Usage Guide¶
This guide covers the most common workflows: installation, reading/writing Gaussian splats, format conversion, color conversion, and moving between CPU and GPU containers.
Installation¶
Basic installation:
pip install gsply
Optional features:
GPU acceleration (PyTorch):
pip install torch
Enables GSTensor, plyread_gpu(), plywrite_gpu(), and GPU-accelerated format conversions.
SOG format support:
pip install gsply[sogs]
Enables sogread() for reading SOG format files.
Full installation:
pip install gsply[sogs] torch # GPU + SOG support
Development:
# Editable install with development extras
pip install -e ".[dev]"
# Install documentation extras for Sphinx
pip install -e ".[docs]"
Requirements: Python 3.10+ with NumPy and Numba (auto-installed).
Reading Gaussian Splats¶
Object-Oriented API (Recommended):
from gsply import GSData
# Auto-detects format (compressed or uncompressed)

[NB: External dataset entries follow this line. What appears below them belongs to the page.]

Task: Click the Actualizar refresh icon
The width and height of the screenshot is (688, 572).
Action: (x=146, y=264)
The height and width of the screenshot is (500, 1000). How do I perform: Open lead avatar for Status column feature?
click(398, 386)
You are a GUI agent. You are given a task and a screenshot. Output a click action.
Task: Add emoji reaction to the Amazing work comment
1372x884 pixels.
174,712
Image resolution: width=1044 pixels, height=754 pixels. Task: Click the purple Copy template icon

data = GSData.load("scene.ply")
print(f"Loaded {len(data):,} Gaussians")
print(f"SH degree: {data.get_sh_degree()}")
print(f"Contiguous: {data.is_contiguous()}")
Functional API:
from gsply import plyread
# Auto-detects format (compressed or uncompressed)
data = plyread("scene.ply")
The returned GSData object exposes vector-friendly NumPy arrays. All reads use zero-copy
views into a shared _base buffer, so slicing and masking operations don’t duplicate memory.
SOG Format Support:
from gsply import sogread
# Read SOG format (requires gsply[sogs])
data = sogread("model.sog") # Returns GSData (same API as plyread)

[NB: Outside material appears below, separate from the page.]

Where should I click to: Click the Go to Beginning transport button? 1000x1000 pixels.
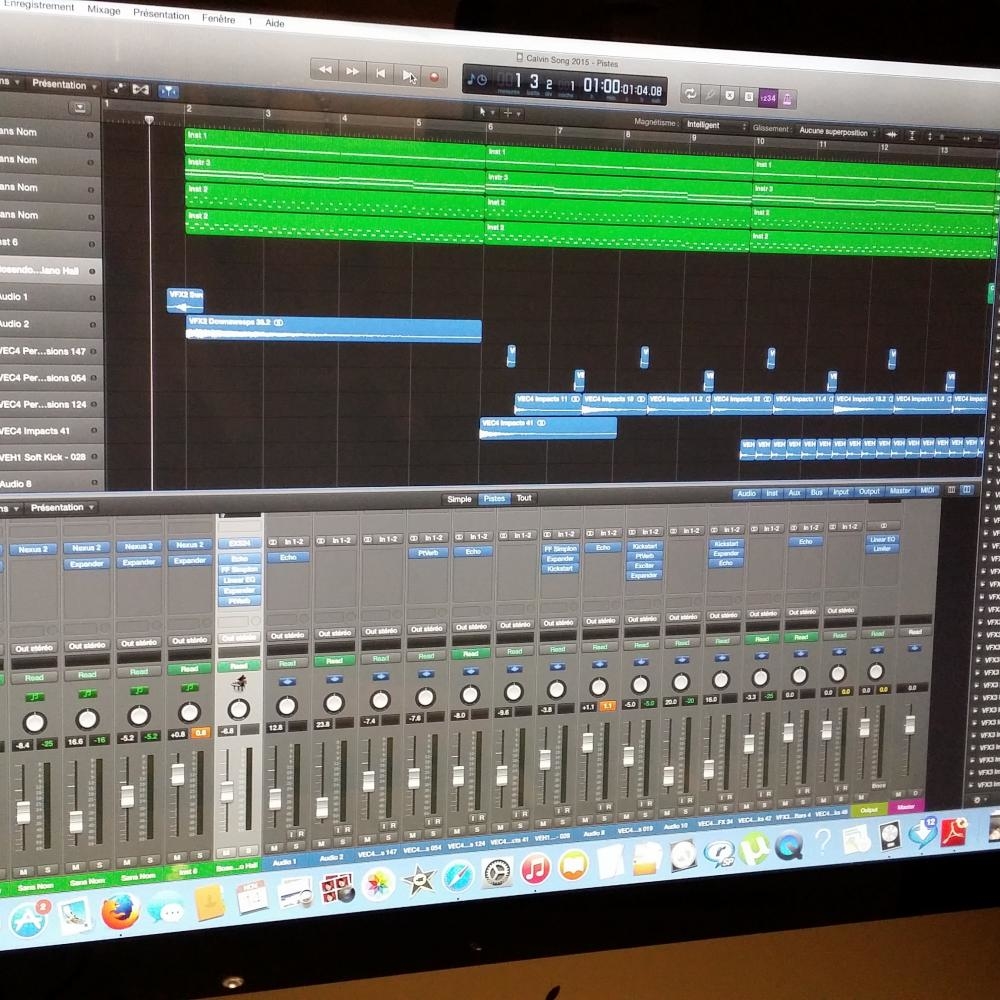tap(380, 73)
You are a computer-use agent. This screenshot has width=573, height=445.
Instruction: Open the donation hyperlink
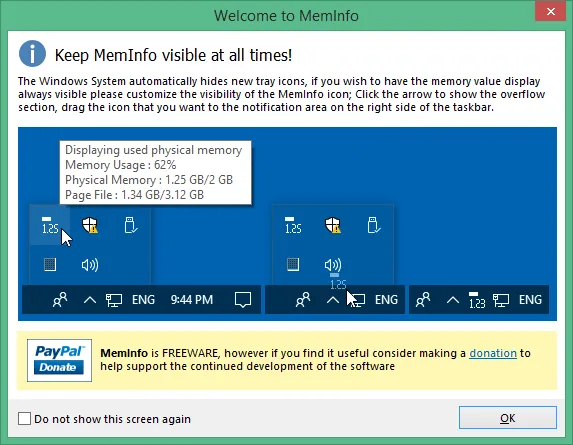coord(493,353)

# In-memory reading from bytes
with open("model.sog", "rb") as f:
sog_bytes = f.read()
data = sogread(sog_bytes) # No disk I/O
Mask Management¶
Create named mask layers and combine them with boolean logic:
# Add named mask layers
data.add_mask_layer("high_opacity", data.opacities > 0.25)
data.add_mask_layer("foreground", data.means[:, 2] < 0.0)
# Combine with AND logic (both conditions must pass)
filtered = data.apply_masks(mode="and")
# Or combine with OR logic (either condition passes)
visible = data.apply_masks(mode="or", layers=["high_opacity", "foreground"])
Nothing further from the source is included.